I have addressed related themes in my article John A. Townsend, Collateral Estoppel in Civil Cases Following Criminal Convictions, 2005 TNT 4-28. My points in the article, bottom line, were (i) I accepted the universal holdings that the Government must prove by clear and convincing evidence that the taxpayer intended to defraud the Government of tax and must do so by something other than the mere sentencing findings of tax loss amount and (ii) that, once the Government shows fraud, then the sentencing tax loss finding could -- and should be -- be preclusive as to the amount. In both the civil and criminal proceedings, the amount determination is by a preponderance of the evidence. Now, as to the latter point, there is a razor-thin difference in the preponderance determinations in these proceedings -- i.e., in the sentencing proceeding, the Government is required to prove the amount by a preponderance but in the civil proceeding, the taxpayer is required to prove the amount not attributable to fraud. In my article, I argued that this razor thin difference (i.e., the difference being the state of equipoise which almost never is outcome determinative in the real world) is not significant enough to justify further litigation on the amount of the tax loss attributable to fraud.

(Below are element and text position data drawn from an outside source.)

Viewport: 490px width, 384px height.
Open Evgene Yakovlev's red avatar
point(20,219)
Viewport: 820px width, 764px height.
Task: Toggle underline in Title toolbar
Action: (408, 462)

No court has accepted my arguments (in burden language, I have not met my burden), so the state of the law as I understand it now is that, in the subsequent civil tax proceeding after a § 7206(1) conviction, (i) the IRS must prove fraud by clear and convincing evidence, (ii) (and this is my reading of the tea leaves), the IRS cannot rely only on the sentencing tax loss finding (whether the result of stipulation or an evidentiary proceeding), but must put on evidence of that breathes some persuasive life into the fraud, and (iii) if the IRS does breathe life into the taxpayer’s alleged fraud by clear and convincing evidence, the taxpayer must then whittle down the amount of the total deficiency (or the amount the IRS asserts as fraud) by the preponderance of the evidence.
The point of all this is that the stipulated tax loss, although containing both necessary “prepnderance” holdings as to the amount and as to the taxpayer's fraud, is not considered evidence sufficient alone to meet the IRS burden to prove fraud by clear and convincing evidence.
Now, moving back to Kawashima, I think the Court mouthed the right words in saying that the amount could be in play in the immigration proceeding (i.e., no preclusive effect), but I disagree with the suggestion that the stipulation / sentencing finding could alone be clear and convincing evidence as to the fraudulent amount. I could agree that the sentencing amount determinations should be preclusive or perhaps even evidence standing alone without rebuttal of the amount if the Government in the immigration proceeding otherwise proved fraud, but as I noted, in the related context of civil tax proceedings, that is not the way the law has developed.